Scientific classification
- Kingdom: Plantae
- Clade: Tracheophytes
- Clade: Angiosperms
- Clade: Eudicots
- Order: Proteales
- Family: Proteaceae
- Genus: Hakea
- Species: H. kippistiana
- Binomial name: Hakea kippistiana Meisn.

= Hakea kippistiana =

- Genus: Hakea
- Species: kippistiana
- Authority: Meisn.

Species of shrub endemic to Western Australia

Hakea kippistiana is a shrub in the family Proteaceae and endemic to Western Australia. It is a dense prickly shrub with sharp needle-shaped leaves with fragrant white, cream or pink flowers from November to February.

==Description==
Hakea kippistiana is a woody shrub or small tree with spreading branches growing to a height of 1 to 5 m and forms a lignotuber. The branchlets are covered in white and rust coloured flattened hairs but quickly become smooth except at the leaf base. The dark green needle-shaped leaves are 2.5 to 7.5 cm long and 1 to 1.5 mm wide, ending with a hook at the apex. Flowering occurs from November to February and the flowers are strongly fragrant, white, cream or pink and arranged in groups of between 8 and 26. The groups are on a rachis 3-6.5 mm long and covered with rust-coloured hairs. The rachis has thickly matted hairs or more or less raised short silky rusty coloured hairs, occasionally white hairs. The pedicels are 2.5-3 mm long and scantily covered with mostly white flattened soft silky hairs. The perianth is 2.5-3 mm long and pistil 7-7.5 mm long. The smooth grey to black egg-shaped fruit are 19 to 23 mm long and 7 to 13 mm wide with a wide longish beak and short eroded horns.
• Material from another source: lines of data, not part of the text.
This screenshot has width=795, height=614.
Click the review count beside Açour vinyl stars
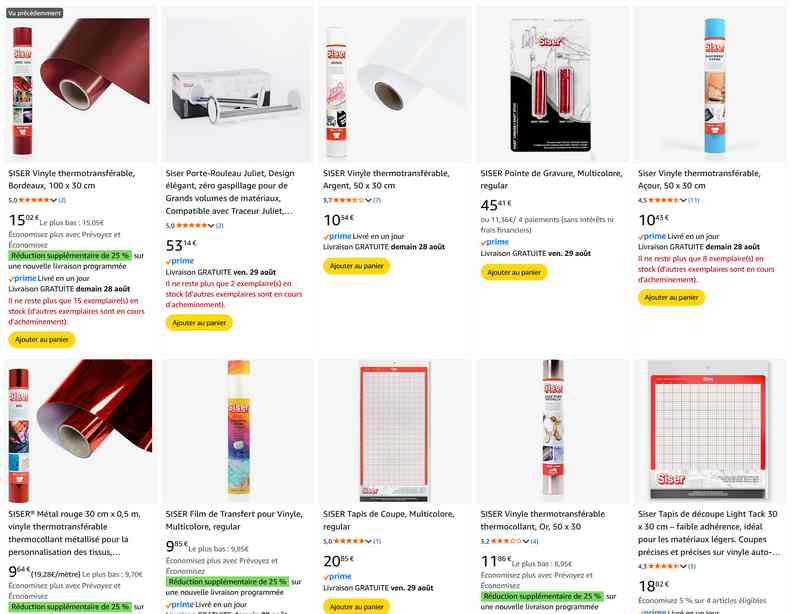(694, 200)
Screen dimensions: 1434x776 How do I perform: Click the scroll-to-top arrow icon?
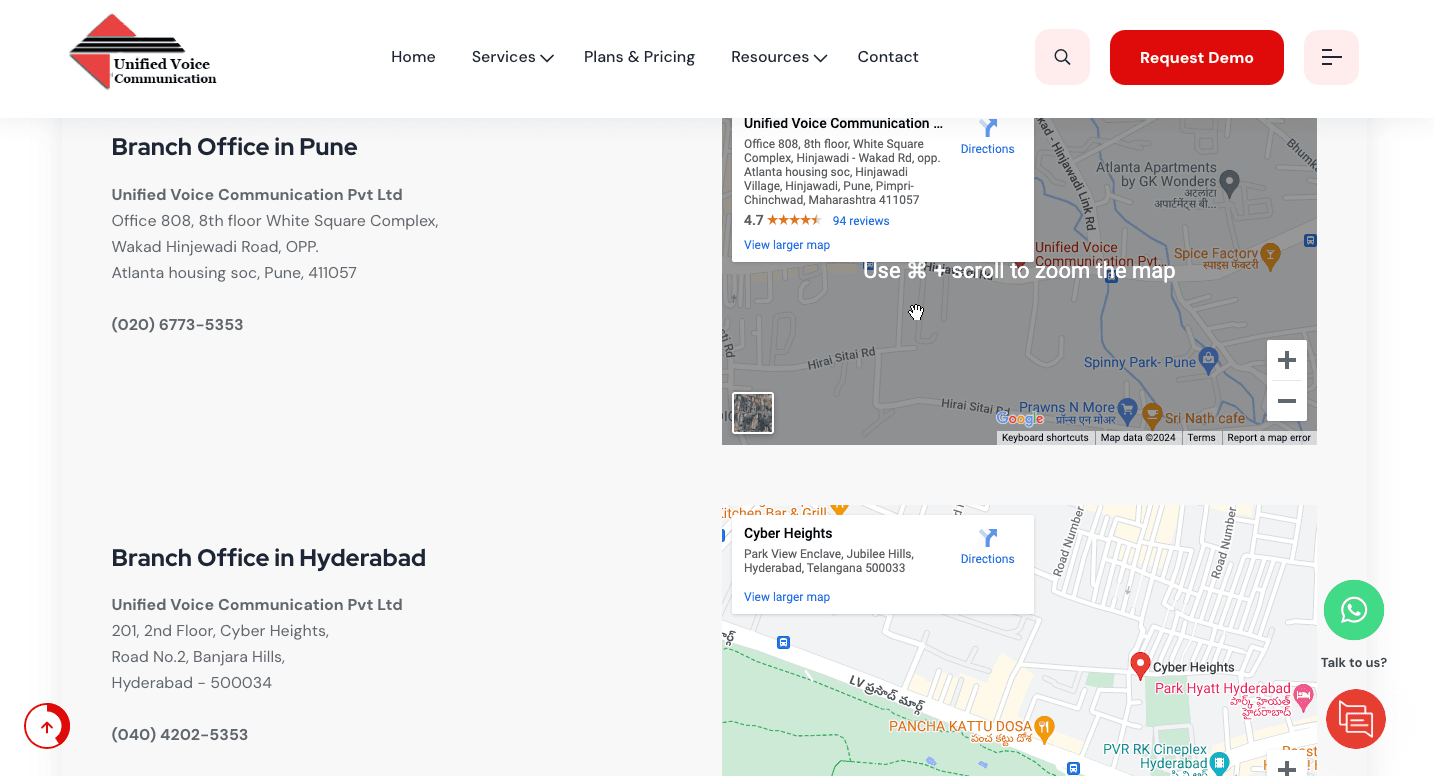click(47, 727)
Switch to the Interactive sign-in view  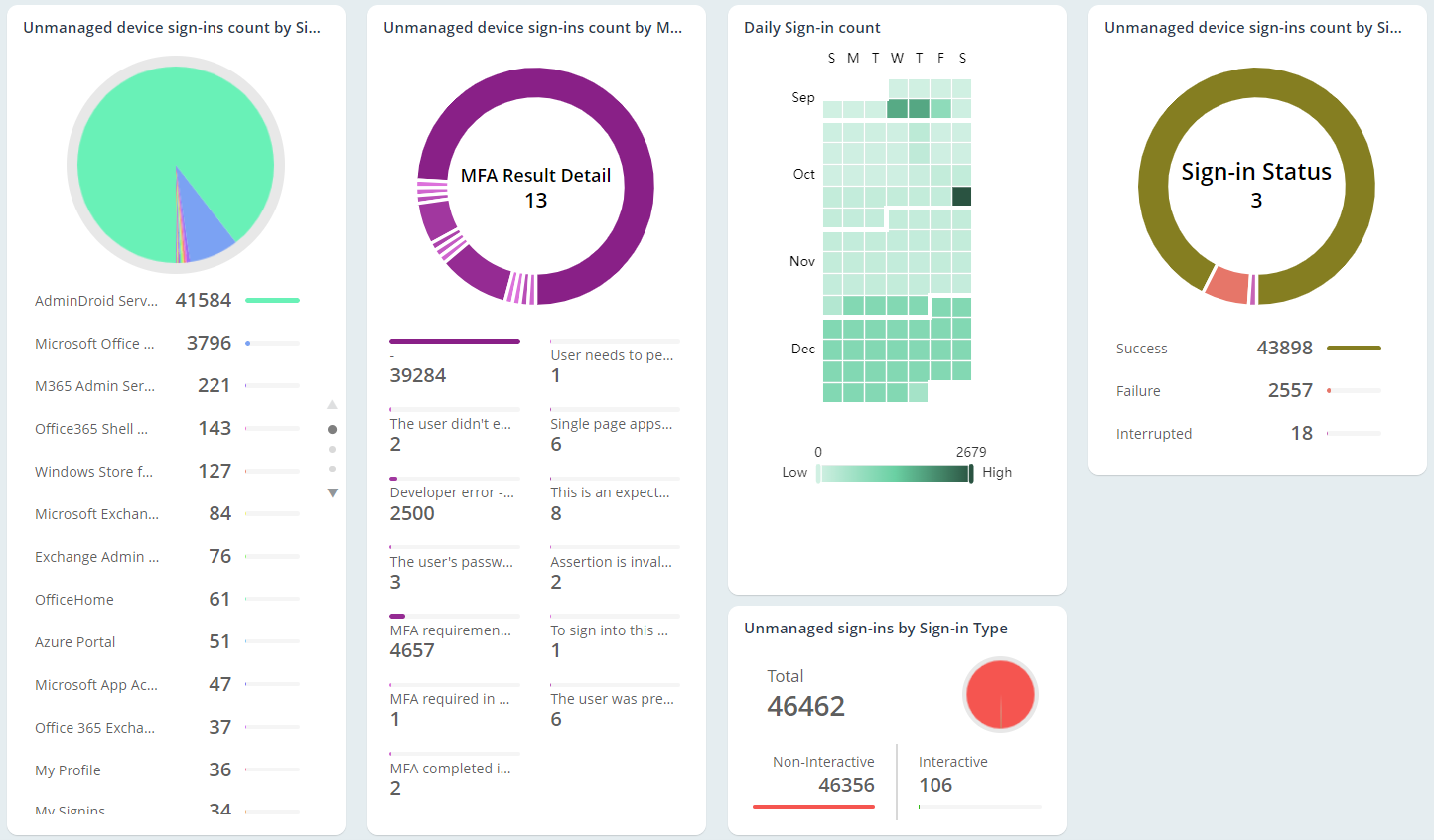coord(953,772)
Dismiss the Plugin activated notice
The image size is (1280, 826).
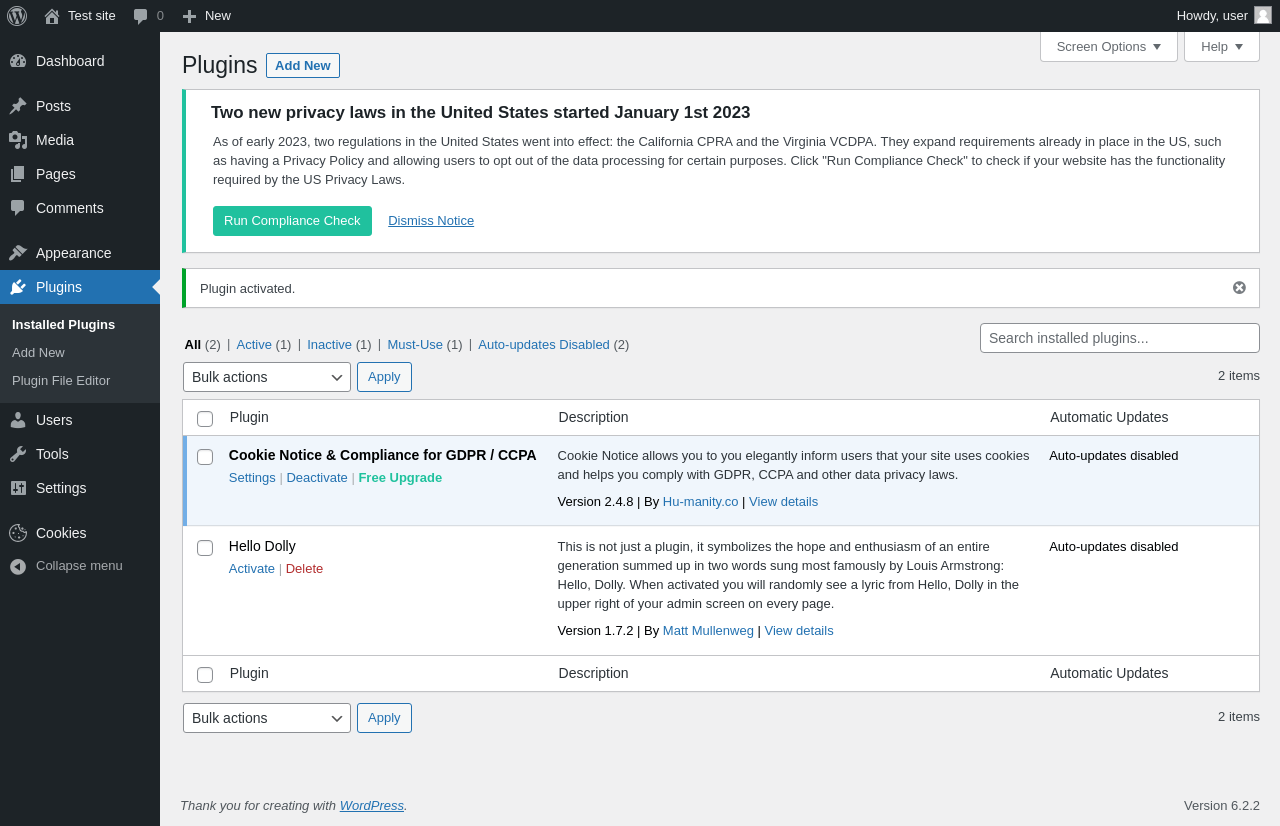1239,288
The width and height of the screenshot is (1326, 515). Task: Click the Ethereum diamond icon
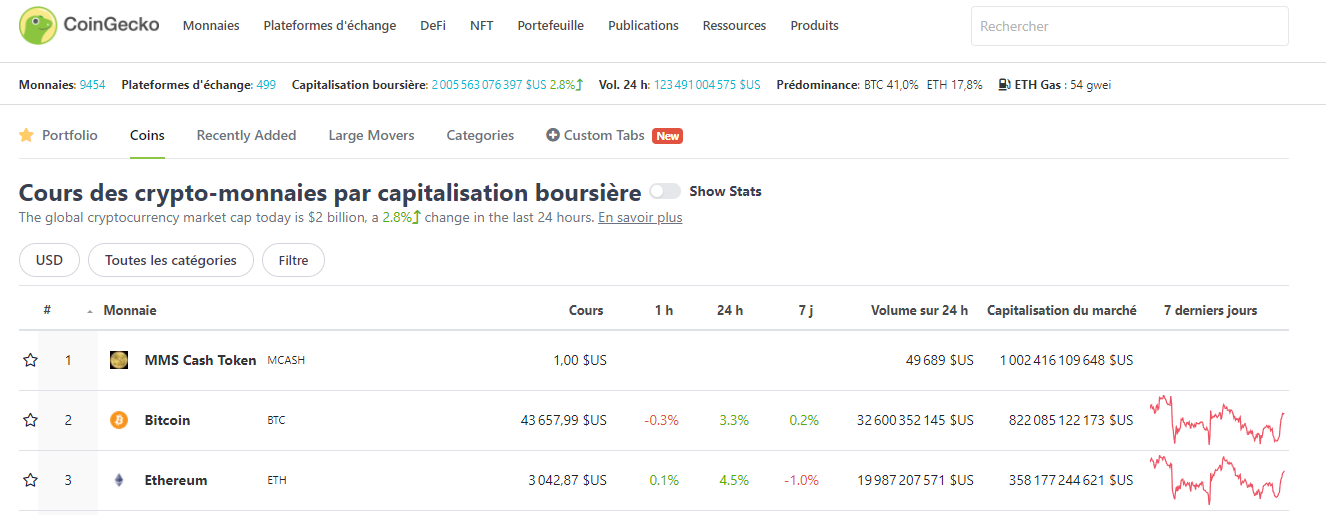tap(119, 480)
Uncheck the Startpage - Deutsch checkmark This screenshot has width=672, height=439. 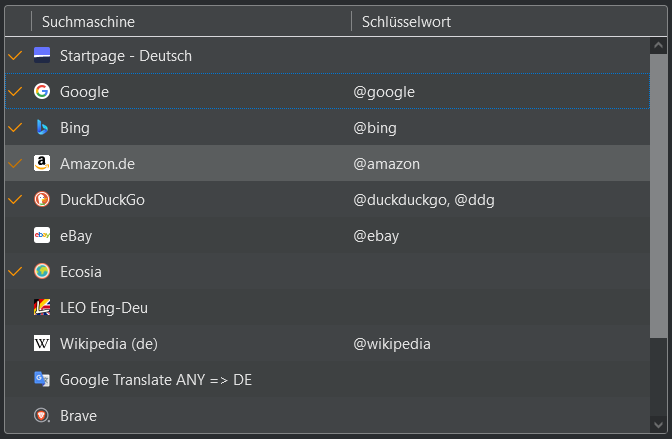pyautogui.click(x=15, y=55)
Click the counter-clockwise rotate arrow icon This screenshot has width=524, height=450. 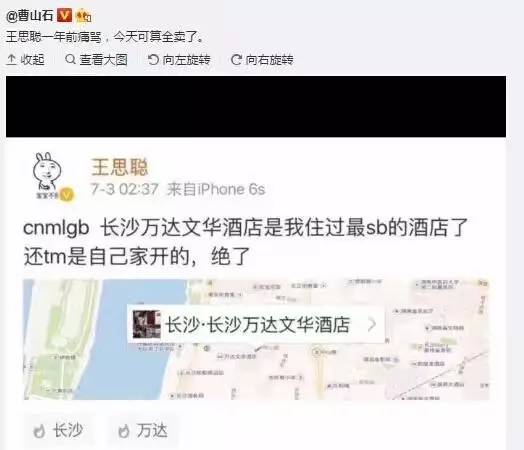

The light brown to grey-yellow seeds have a single wing down one side.

==Taxonomy and naming==
The species was first formally described by the botanist Carl Meissner in 1855 in New Proteaceae of Australia as part of William Jackson Hooker's work Hooker's Journal of Botany and Kew Garden Miscellany.
The specific epithet honours Richard Kippist, who was once the librarian of the Linnean Society and was particularly interested in Australian plants.

==Distribution and habitat==
Hakea kippistiana is endemic to many scattered areas in the Wheatbelt and Goldfields–Esperance regions of Western Australia where it grows in red sandy soils around laterite.